Deep Neural Networks (DNNs) yield state-of-the-art performance in an increasing array of applications. Despite the pervasive impact of DNNs, there remain significant concerns regarding their (lack of) stability and robustness. In this thesis, we explore several complementary approaches for guiding DNNs to learn robust and stable features, including domain expertise, domain-specific measures, and neuro-inspired modifications. We present novel augmentation techniques, cost functions, and data rejection methods that supplement conventional DNN training for reliable feature extraction.
We first study the robustness in the presence of strong confounding factors for Radio-frequency (RF) fingerprinting in which the aim is to distinguish devices using subtle hardware imperfections which vary from device to device. However, the features such as carrier frequency offset and wireless channel misguide DNNs. We point out that, unless proactively discouraged from doing so, DNNs learn these strong confounding features rather than the nonlinear device-specific characteristics that we seek to learn. We investigate and evaluate strategies based on augmentation and estimation to promote generalization across realizations of these confounding factors using WiFi data.

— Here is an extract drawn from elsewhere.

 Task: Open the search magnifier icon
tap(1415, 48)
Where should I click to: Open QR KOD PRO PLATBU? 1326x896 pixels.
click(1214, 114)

In our second study, we present robustness measures in the context of self-supervised contrastive learning. We investigate how to pretrain speaker recognition models by leveraging dialogues between customers and smart-speaker devices. However, the supervisory information in such dialogues is inherently noisy, as multiple speakers may speak to a device in the course of the same dialogue. To address this issue, we propose an effective rejection mechanism that selectively learns from dialogues based on their acoustic homogeneity. We also present a novel cost function particularly designed for a corrupted dataset in the contrastive learning setting.
Lastly, we introduce a promising neuro-inspired architectural DNN design and a cost function to learn robust and interpretable features. We develop a software framework in which end-to-end costs can be supplemented with costs which depend on layer-wise activations, permitting more fine-grained control of features. We apply this framework to include Hebbian/anti-Hebbian (HaH) learning in a discriminative setting, demonstrating promising gains in robustness for the CIFAR10 image classification.